(Item coordinate data)
+++

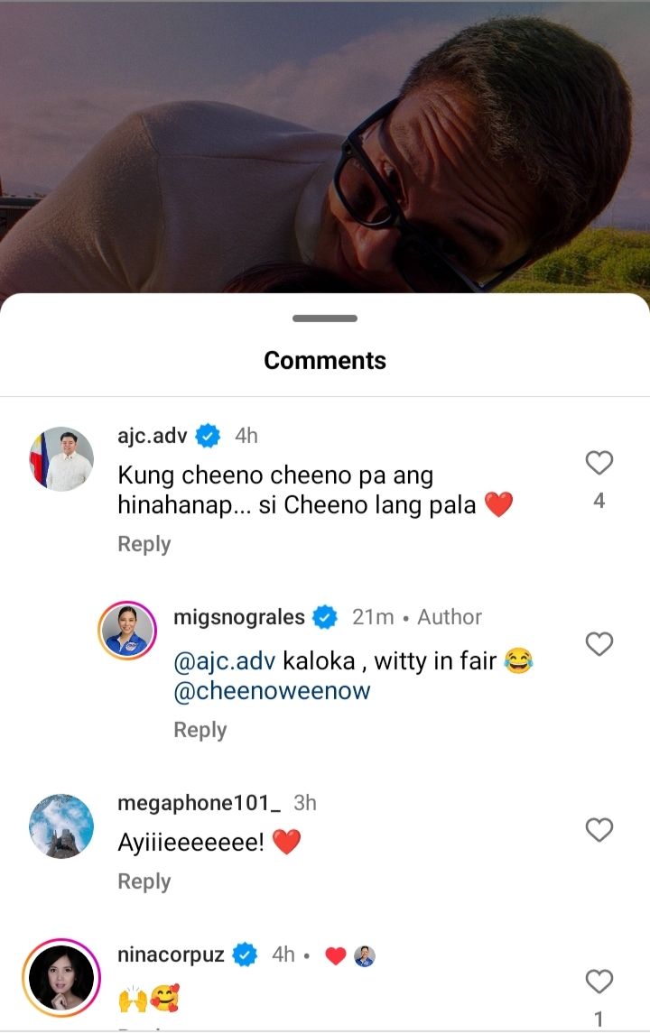Like ninacorpuz's emoji comment
This screenshot has width=650, height=1033.
click(599, 982)
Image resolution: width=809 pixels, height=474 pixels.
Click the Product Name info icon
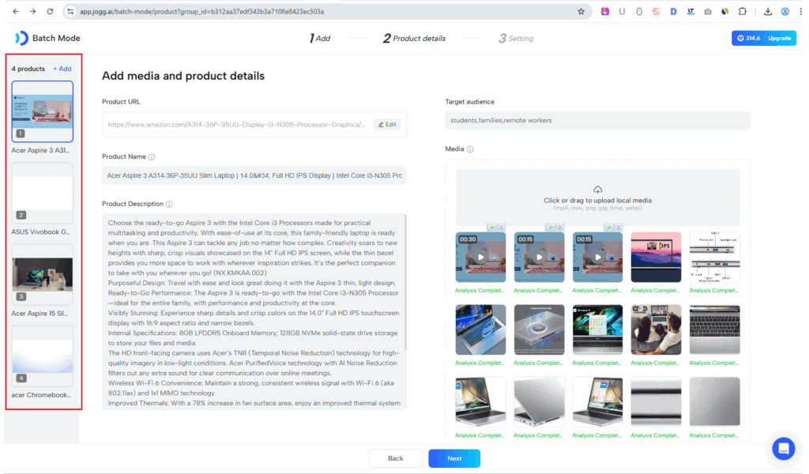(152, 156)
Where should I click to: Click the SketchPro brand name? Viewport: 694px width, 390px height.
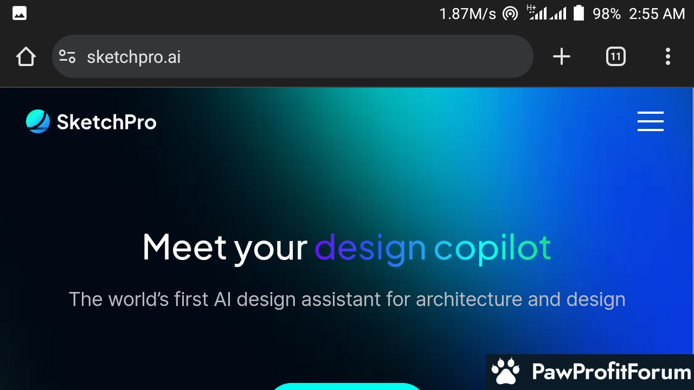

+++

▸ **What is required**: Could you replace "info icon" with "information icon" throughout the data above, keeping everything else unchanged and leaving the pictures out?

▸ **Complete response**:
Like ninacorpuz's emoji comment
This screenshot has width=650, height=1033.
click(599, 982)
Image resolution: width=809 pixels, height=474 pixels.
Click the Product Name information icon
(152, 156)
Where should I click to: Click the SketchPro brand name? Viewport: 694px width, 390px height.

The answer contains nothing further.